IWebElement next = wait.Until(ExpectedConditions.ElementIsVisible(By.Id("idSIButton9")));
//IWebElement nextdriver.FindElement(By.Id("idSIButton9"));
next.Click();
My general heuristic on introducing delays when my script gets faster than my app is to really think about what I'm waiting for. In my opinion, sleep type calls are really only appropriate in cases where I'm actually waiting for time to elapse. A case where I was testing an automatic timeout might make sense to have a Thread.sleep type call in it, because I'm actually waiting for a specific amount of time to elapse. Usually, however, I'm waiting for other things to occur - pages to load, javascript to execute, etc. In these cases, waiting for a set period of time is an easy way to seem to get past the potentially greater complexity of checking for what I'm actually waiting for. This has multiple pitfalls though - you may be slowing down your tests too much (what if each of your waits above only needed to be 200ms, for example - now even the brief snippet above takes an extra 2.5 seconds (and that's without adjusting the 5 second wait at the end). That may not seem like much by itself but it adds up as your suite gets bigger.) Another pitfall happens when you move to a slower machine or environmental things slow down your app - what if it took 1.5 seconds before you could click the Forgotten your password? link on one machine. Your test would fail, but that may still be within acceptable performance thresholds for your app, so you now have a false failure. This is often dealt with by simply increasing the wait time, but that leads back to the first pitfall I mentioned again.
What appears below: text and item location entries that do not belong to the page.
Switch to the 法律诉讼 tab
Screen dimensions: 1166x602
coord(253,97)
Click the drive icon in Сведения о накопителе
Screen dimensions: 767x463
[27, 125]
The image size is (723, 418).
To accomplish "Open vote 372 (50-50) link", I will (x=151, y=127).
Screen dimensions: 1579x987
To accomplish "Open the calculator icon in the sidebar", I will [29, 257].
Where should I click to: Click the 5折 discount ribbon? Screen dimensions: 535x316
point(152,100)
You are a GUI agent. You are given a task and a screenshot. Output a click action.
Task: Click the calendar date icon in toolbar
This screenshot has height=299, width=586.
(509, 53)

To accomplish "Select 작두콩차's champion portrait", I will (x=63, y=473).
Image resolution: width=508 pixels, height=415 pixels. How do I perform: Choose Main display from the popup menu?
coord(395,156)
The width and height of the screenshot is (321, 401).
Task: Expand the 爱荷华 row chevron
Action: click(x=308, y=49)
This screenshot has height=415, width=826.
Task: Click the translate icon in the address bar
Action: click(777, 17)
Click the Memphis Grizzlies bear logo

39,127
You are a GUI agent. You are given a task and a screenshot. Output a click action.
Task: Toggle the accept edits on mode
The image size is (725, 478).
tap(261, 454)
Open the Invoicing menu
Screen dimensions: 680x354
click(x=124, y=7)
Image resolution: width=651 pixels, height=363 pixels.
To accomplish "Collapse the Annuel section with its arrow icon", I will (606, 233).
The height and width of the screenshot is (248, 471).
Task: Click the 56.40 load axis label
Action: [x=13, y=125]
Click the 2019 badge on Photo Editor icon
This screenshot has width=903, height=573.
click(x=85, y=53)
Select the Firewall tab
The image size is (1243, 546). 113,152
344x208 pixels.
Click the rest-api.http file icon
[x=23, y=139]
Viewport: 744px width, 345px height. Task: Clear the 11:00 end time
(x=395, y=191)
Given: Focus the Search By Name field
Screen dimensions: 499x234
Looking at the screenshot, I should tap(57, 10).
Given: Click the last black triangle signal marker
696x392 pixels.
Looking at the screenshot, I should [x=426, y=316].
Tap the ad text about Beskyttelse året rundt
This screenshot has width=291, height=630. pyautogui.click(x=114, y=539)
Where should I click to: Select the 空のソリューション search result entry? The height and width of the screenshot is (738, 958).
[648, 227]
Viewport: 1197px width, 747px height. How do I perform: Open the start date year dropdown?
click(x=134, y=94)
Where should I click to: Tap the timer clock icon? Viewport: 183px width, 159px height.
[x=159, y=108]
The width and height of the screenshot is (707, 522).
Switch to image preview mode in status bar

To break out of this cycle, I find it's very important to be as specific as possible when I'm waiting for things. Selenium provides a Wait class that can be used to wait until a particular condition is met. I don't know if the .Net bindings include it, but i would go into using them expecting it. In the Ruby version, we give Wait a block of code - it can look for the presence of an element or whatever else we need to check. The wait method takes a timeout value and an interval value, and then runs the block every interval seconds until either the block returns true or the timeout period has elapsed. Setting up a class like this allows you to set your timeout values high enough to handle the low end of the performance scale but not to incur the penalty of waiting a lot longer than you really need to in a given run.